> **Objectif**: D’après le texte source, pourquoi l’ensemble de la carrière des Chabossières est-il sculpté ? Répondez en une à trois phrases.

> **Texte source**:

* * *

La Galaxie des Pierres Levées
AVANT-PROPOS
Depuis 2001, les Lapidiales ont investi l’ancienne carrière des Chabossières à Port d’Envaux pour sculpter la pierre à même les fronts de taille et créer une utopie réaliste fondée sur l’échange et le partage. Un lustre … et notre rêve prend forme ! Artistes et visiteurs s’y rencontrent. Les imaginaires s’y matérialisent. Au fil des ans, l’œuvre collective progresse.
En raison de la dimension modeste du site des Chabossières, l’ensemble de la carrière est sculptée et propose au public, par les thèmes déclinés et la diversité des formes, une évocation sensible de notre humanité en ce début de vingt et unième siècle.

* * *

[Enregistrements de localisation d’éléments]

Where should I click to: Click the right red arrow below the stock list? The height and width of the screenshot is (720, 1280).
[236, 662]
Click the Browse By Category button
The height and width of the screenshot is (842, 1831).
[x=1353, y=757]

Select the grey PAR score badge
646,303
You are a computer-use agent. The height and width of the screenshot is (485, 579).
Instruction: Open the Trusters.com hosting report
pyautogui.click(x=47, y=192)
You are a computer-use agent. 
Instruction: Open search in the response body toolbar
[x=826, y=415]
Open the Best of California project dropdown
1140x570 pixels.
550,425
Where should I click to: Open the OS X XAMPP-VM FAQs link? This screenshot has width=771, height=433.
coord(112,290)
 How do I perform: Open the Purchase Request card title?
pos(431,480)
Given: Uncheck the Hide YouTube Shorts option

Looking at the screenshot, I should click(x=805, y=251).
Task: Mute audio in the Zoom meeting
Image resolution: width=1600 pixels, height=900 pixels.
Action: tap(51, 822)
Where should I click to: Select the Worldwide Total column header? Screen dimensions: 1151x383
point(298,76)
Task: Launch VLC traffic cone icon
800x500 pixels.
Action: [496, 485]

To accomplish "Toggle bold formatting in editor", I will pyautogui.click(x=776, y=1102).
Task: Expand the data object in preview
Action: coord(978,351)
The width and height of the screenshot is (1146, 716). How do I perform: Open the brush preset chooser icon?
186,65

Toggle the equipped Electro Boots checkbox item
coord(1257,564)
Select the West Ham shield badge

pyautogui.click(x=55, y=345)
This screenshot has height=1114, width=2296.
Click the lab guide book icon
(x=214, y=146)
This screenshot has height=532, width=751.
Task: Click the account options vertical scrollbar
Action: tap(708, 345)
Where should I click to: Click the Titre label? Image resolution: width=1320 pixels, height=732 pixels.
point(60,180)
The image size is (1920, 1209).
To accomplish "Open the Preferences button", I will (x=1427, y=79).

* * *

> **Réponse attendue**: L’ensemble de la carrière est sculpté en raison de la dimension modeste du site des Chabossières. Le site propose ainsi au public, par ses thèmes et la diversité de ses formes, une évocation sensible de notre humanité en ce début de vingt et unième siècle.